**Stored data entries:**
=-=-=
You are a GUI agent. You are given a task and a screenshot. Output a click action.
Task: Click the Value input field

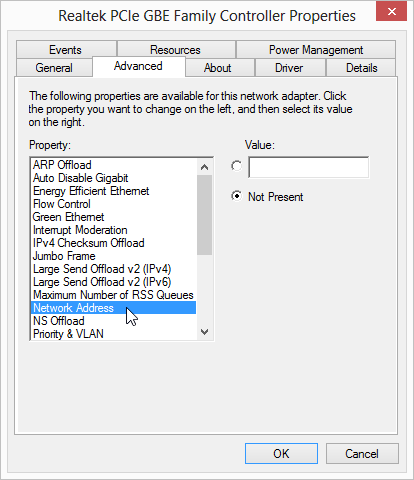(309, 167)
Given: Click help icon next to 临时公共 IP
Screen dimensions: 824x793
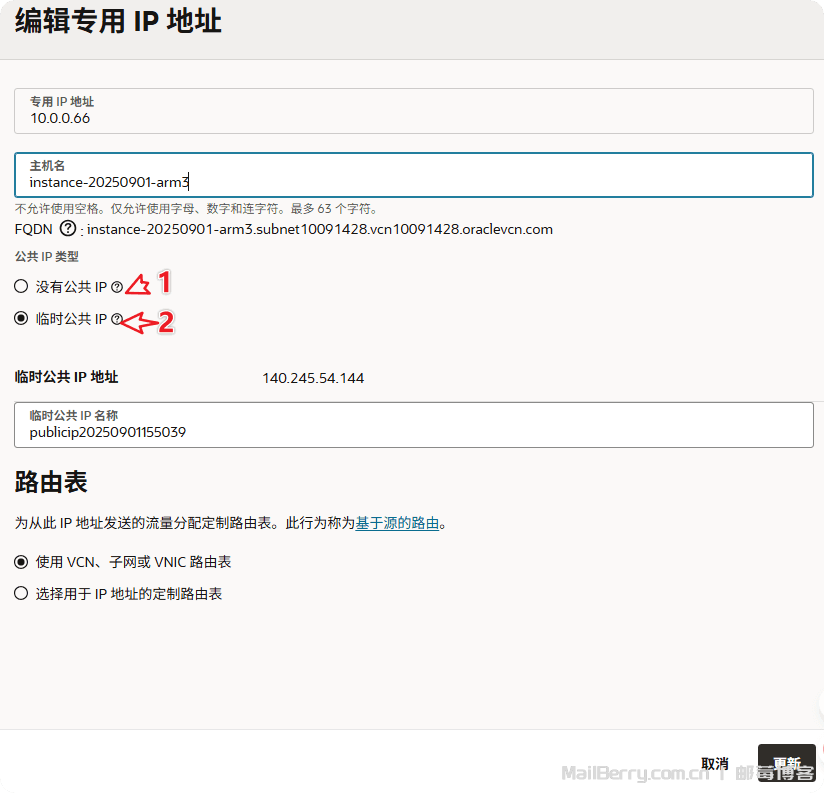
=-=-=
**Your goal:** Leave the pictures out and write out every entry exactly as given.

**Exercise response:**
You are a GUI agent. You are given a task and a screenshot. Output a click action.
Task: Click the Value input field

(309, 167)
Given: Click help icon next to 临时公共 IP
Screen dimensions: 824x793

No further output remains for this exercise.